I've just been reading Stana's latest post on "Femulate" about some of her early experiences, and am yet again struck by how different our experiences are. Stana writes about being a feminine boy, about being bullied as a "sissy", about finding that her mannerisms and speech patterns were always quite feminine and how it was just a case of making the external presentation match. This is so far from my own experience.
I was always perceived as being very masculine, even to the degree of being thought of as quite threatening in some circumstances, I can't say I was ever bullied for anything, at one point I was teased for being fat, but my apparently obvious masculinity prevented it going any further. Add to that I was always big, not especially tall, simply big! When I first started to play rugby I slotted straight into the front row as a prop, and found one of my roles in life! As a musician my choice of instrument was also perceived as being masculine ~ however much I might complain about trying to gender instruments ~ I know friends who played the violin got teased, but the sheer bulk of the tuba stopped that.
Later as I took on leadership roles, that again was seen as being masculine (men are leaders, women are pushy) all this and my very heterosexual attractions all added together to make me appear very much as a "man's man". Maybe this is part of why I spent so much of my life in confusion, trying to reconcile all of this with my internalised femininity. In the 1990s men were beginning to be encouraged to "get in touch with our feminine side" but I was always aware that this did not mean getting dressed up and going out in heels! Society still made it very clear that transsexuals and transvestites (as we were then still known) were not approved of, were figures of derision, were ~ queer! The narrative was also very much that "trannies" were an extension of feminine homosexuals, or blokes in a dress, things that I knew I was not!
It was only with the advent of the interweb that I could start to become aware of others with the need to cross dress, that I could get in touch with others in the transgender "community" I realised that I was not alone, and that the stereotypes we were presented with were not typical at all.

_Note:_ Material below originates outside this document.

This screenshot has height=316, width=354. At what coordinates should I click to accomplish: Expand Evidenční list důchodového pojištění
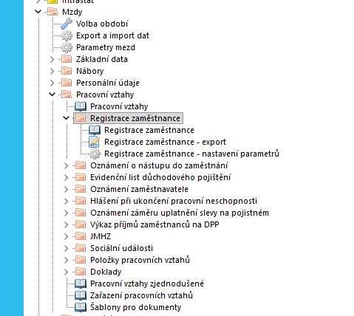coord(66,177)
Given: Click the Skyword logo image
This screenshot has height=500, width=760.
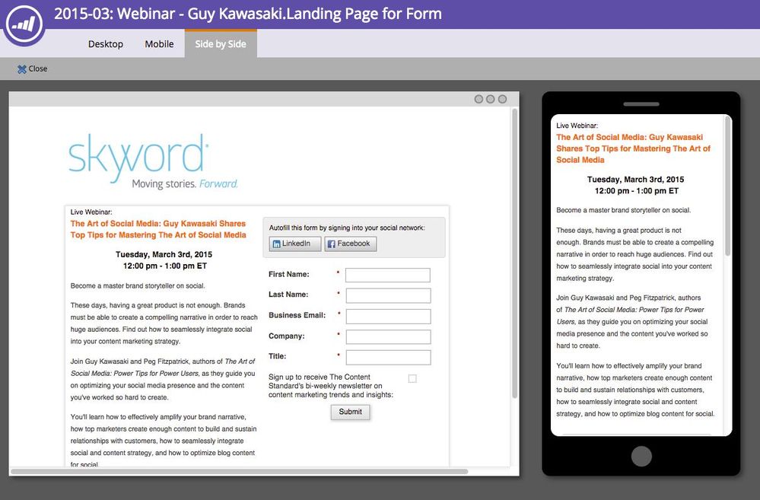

I suppose the point of these meandering memories is that as transgender men and women we are exactly like everybody else, in that we are all different. And, that is the biggest problem that society seems to have with us at the moment, there seems to be a desire to pin us down with a "that's what trans women are" attitude, and it simply can't be done. We are musicians, we are heating engineers, we are electricians, we are politicians, we are quantity surveyors, we are everywhere in society, fulfilling all sorts of roles ~ just like everybody else!
1 comment:
That's one of the things I'm deliberately trying to do. I'm a doctor. I want people to see and know that trans people can be doctors, i.e. productive members of society. I also want people to see that trans people can be kind, moral, educated and cultivated, rather than weird or grotesque or kinky. I'm deliberately trying to set a bit of an example.